*** Opening Data section ***

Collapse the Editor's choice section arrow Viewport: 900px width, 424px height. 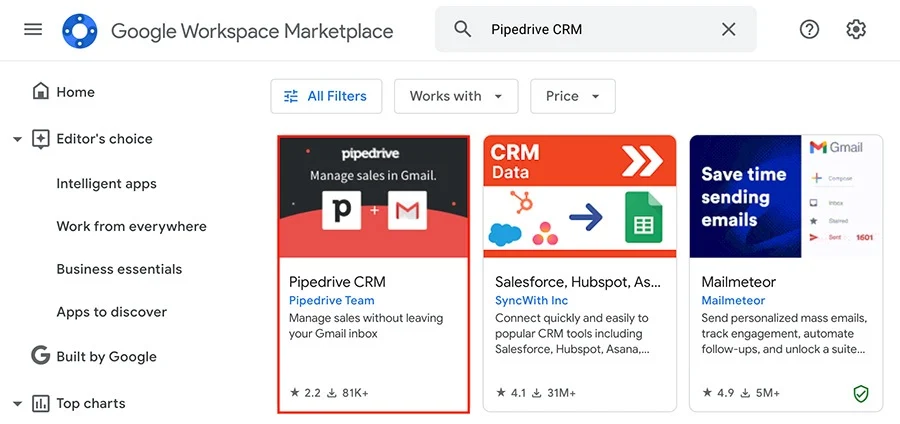[x=18, y=139]
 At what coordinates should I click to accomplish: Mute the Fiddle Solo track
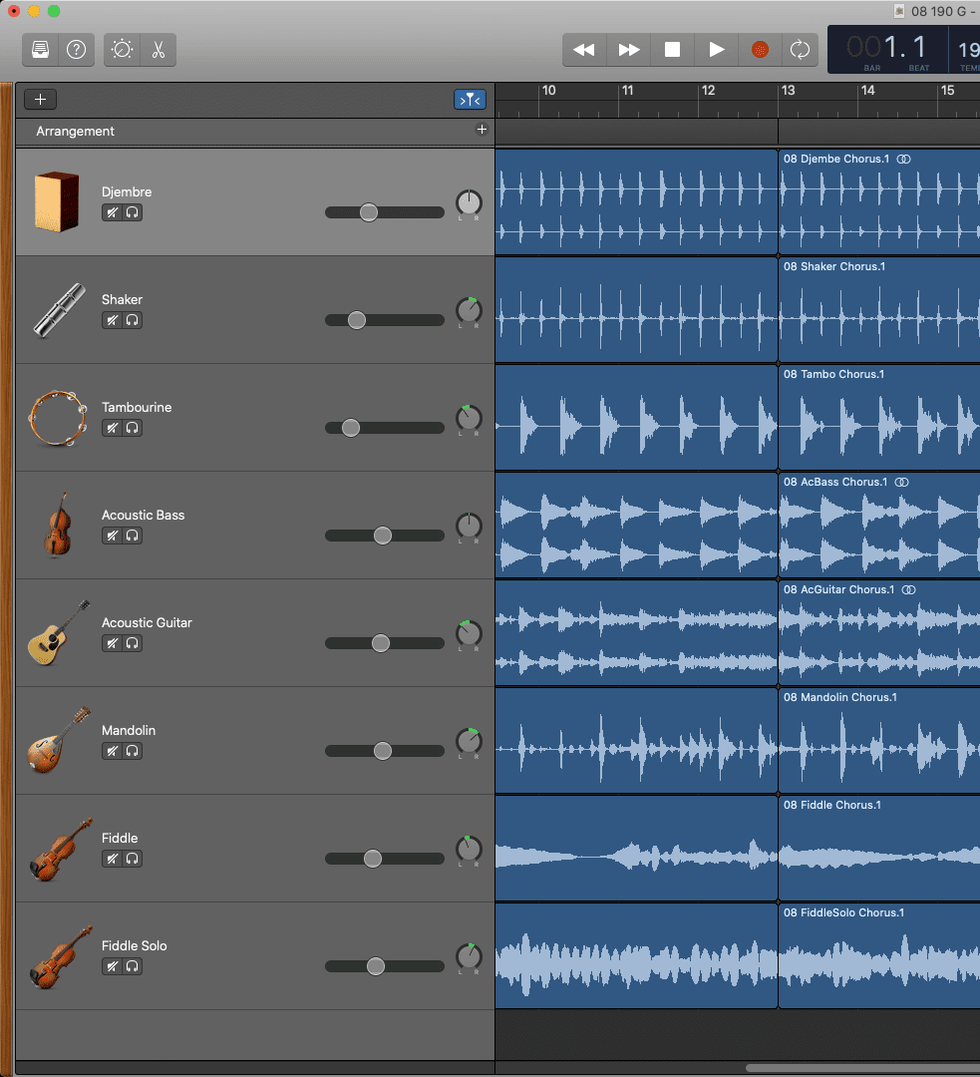[x=112, y=966]
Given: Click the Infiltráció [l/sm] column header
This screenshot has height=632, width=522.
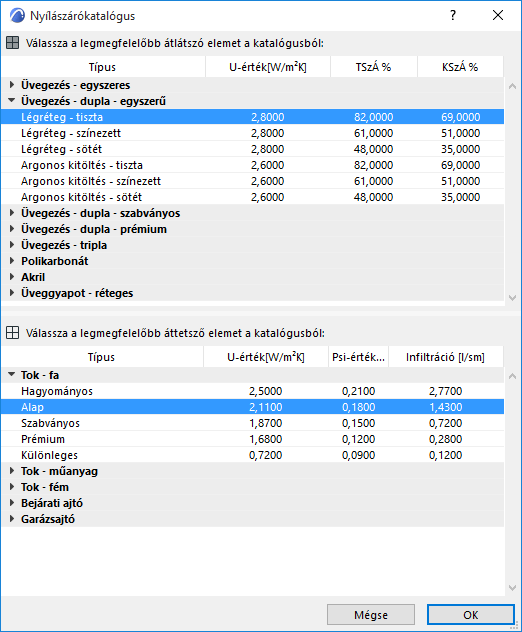Looking at the screenshot, I should point(446,357).
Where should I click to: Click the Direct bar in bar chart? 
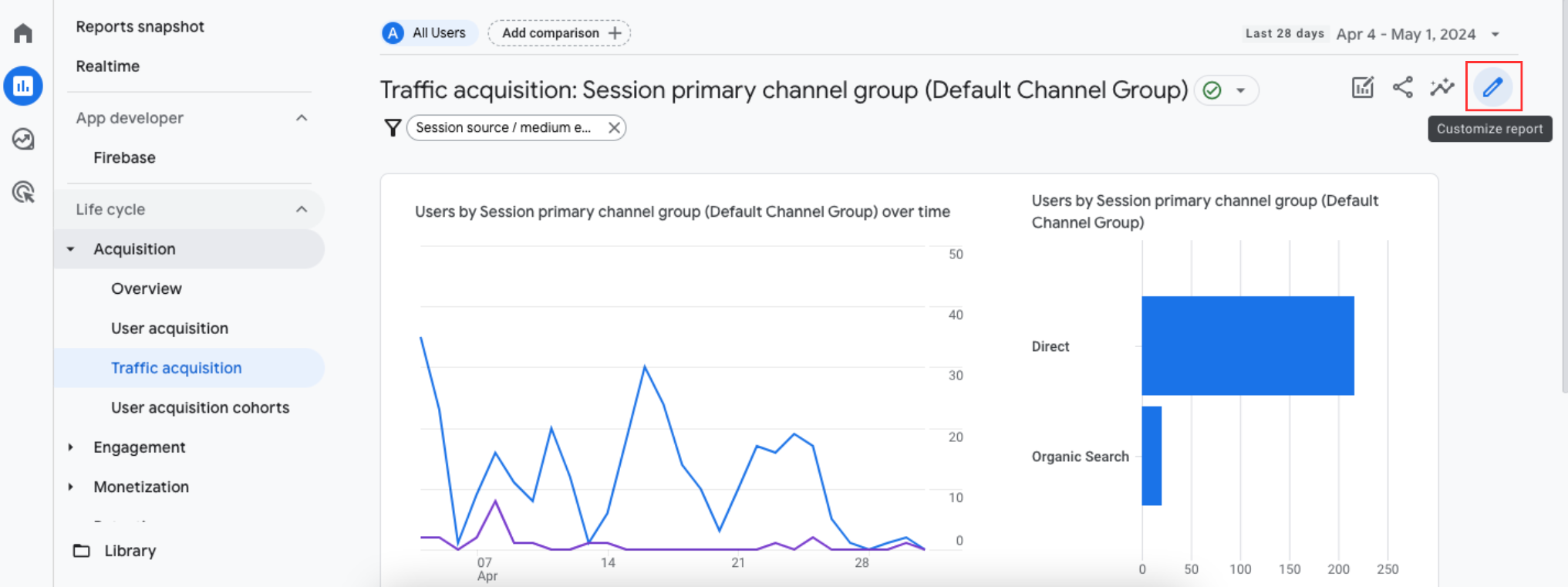[1247, 346]
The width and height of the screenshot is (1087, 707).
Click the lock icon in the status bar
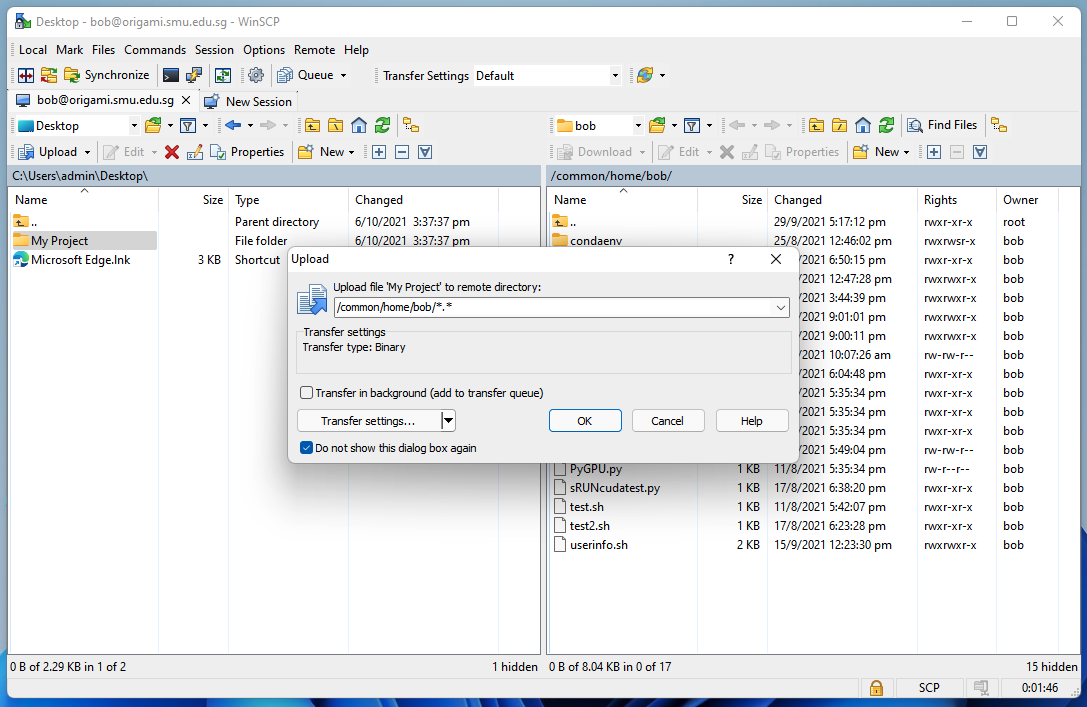[x=877, y=688]
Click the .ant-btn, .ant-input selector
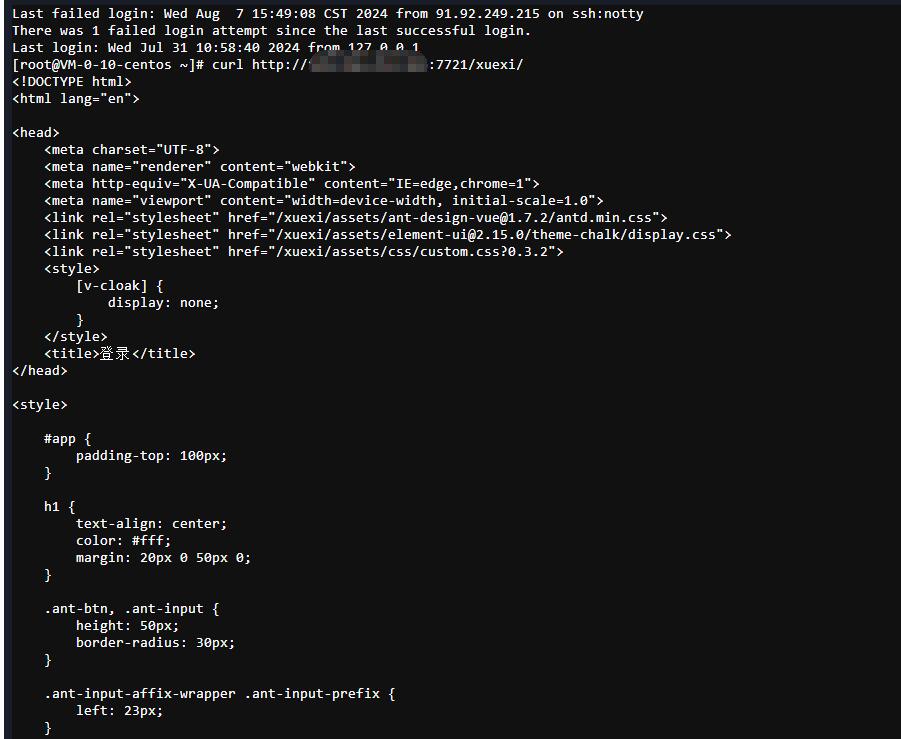Screen dimensions: 901x739 (132, 609)
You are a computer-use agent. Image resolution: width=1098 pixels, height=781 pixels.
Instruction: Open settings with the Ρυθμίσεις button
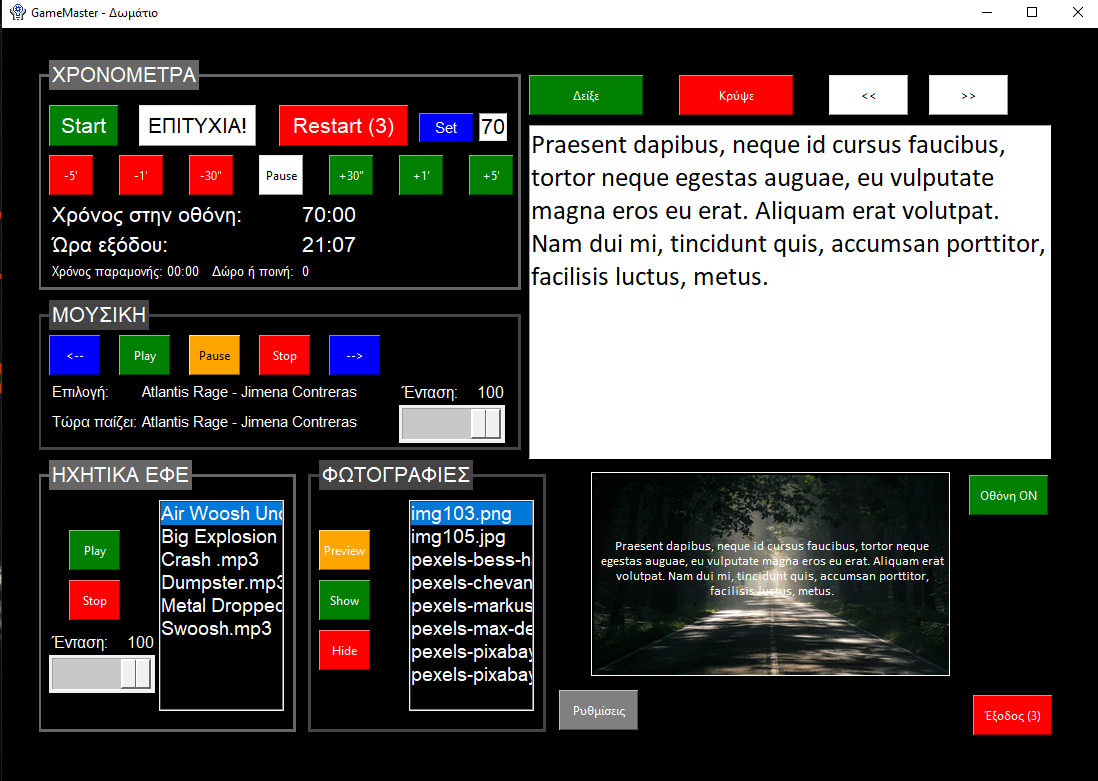coord(598,710)
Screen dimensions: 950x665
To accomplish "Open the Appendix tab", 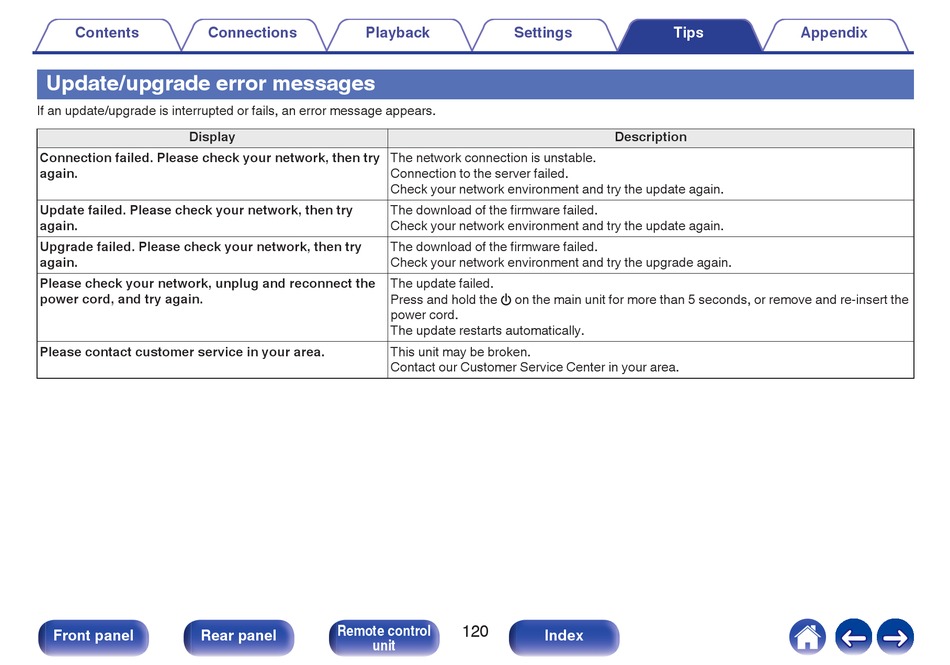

*** Closing Data section ***

__Exercise details__. Return exactly, with no pictures, each line from the one that contains "Instruction: Open settings" through the end of the entries above, both ends included.

__Final answer__.
Instruction: Open settings with the Ρυθμίσεις button
coord(598,710)
Screen dimensions: 950x665
To accomplish "Open the Appendix tab", 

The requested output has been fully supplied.